Differentiation between Mycobacterium farcinogenes and Mycobacterium senegalense strains based on 16S-23S ribosomal DNA internal transcribed spacer sequences

Abstract

16S ribosomal DNA (rDNA) and 16S-23S internal transcribed spacer rDNA sequence analyses were performed on Mycobacterium farcinogenes and M. senegalense strains and 26 strains of other rapidly growing mycobacteria to investigate the phylogenetic structure of bovine farcy mycobacteria within the M. fortuitum complex. M. farcinogenes and M. senegalense were indistinguishable in their 5"-end 16S rDNA but showed both considerable interspecies spacer sequence divergence and a high level of intraspecies sequence stability.

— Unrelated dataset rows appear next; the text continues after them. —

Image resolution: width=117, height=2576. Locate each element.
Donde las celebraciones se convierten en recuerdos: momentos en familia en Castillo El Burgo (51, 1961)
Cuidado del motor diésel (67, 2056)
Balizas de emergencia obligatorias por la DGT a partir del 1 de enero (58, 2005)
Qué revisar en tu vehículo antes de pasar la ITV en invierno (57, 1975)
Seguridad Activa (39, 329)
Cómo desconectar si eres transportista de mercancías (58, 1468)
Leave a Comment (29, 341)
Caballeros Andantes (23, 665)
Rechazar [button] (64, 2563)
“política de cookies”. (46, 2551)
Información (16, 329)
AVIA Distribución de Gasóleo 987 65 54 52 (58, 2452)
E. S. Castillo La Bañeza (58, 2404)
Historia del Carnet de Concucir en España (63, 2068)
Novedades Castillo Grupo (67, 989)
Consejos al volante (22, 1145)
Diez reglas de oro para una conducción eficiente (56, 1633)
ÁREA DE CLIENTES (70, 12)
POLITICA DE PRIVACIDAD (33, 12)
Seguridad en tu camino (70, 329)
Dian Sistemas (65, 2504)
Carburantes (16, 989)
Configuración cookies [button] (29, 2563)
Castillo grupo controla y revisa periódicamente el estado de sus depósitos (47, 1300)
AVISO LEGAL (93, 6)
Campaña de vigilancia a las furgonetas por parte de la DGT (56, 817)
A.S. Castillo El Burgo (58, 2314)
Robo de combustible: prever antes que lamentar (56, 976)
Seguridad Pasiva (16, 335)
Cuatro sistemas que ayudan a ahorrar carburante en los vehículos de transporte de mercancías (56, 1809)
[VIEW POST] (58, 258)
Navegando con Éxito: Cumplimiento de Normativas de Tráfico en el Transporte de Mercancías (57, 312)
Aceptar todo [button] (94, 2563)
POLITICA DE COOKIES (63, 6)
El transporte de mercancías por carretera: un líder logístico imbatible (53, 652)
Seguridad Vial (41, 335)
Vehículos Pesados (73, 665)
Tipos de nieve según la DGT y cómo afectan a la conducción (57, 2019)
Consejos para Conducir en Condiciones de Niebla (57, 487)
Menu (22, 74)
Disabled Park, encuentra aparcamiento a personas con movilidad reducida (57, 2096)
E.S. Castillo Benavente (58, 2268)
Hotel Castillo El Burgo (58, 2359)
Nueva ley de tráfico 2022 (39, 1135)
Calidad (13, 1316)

A rapid detection assay using PCR and hybridization with species-specific probes was developed. The assay was specific among 46 species other than M. farcinogenes and M. senegalense and correctly identified all M. farcinogenes and M. senegalense strains. PCR- and 16S-23S rDNA sequence-based detection will be a valuable approach for diagnosis of the causal agents of African bovine farcy in cattle.

FIG. 1.

Comparison of 16S rDNA signature sequences with the respective spacer sequevars. The alignment comprises the two variable regions found in the 5" 16S rRNA genes of selected members of species closely related to M. farcinogenes and M. senegalense. Dots indicate identity, and the corresponding positions of the Escherichia coli 16S rDNA are also shown. nt, nucleotide.

FIG. 2.

Neighbor-joining tree based on sequences derived from 16S-23S rDNA ITS regions showing relationships between M. farcinogenes and M. senegalense and between organisms and representatives of other rapidly growing mycobacterial species. The horizontal lengths represent genetic distances, and the scale bar represents 10% sequence divergence. The values in parentheses are the numbers of strains analyzed (for details, see Table 1). The tree was rooted by using M. tuberculosis as the outgroup.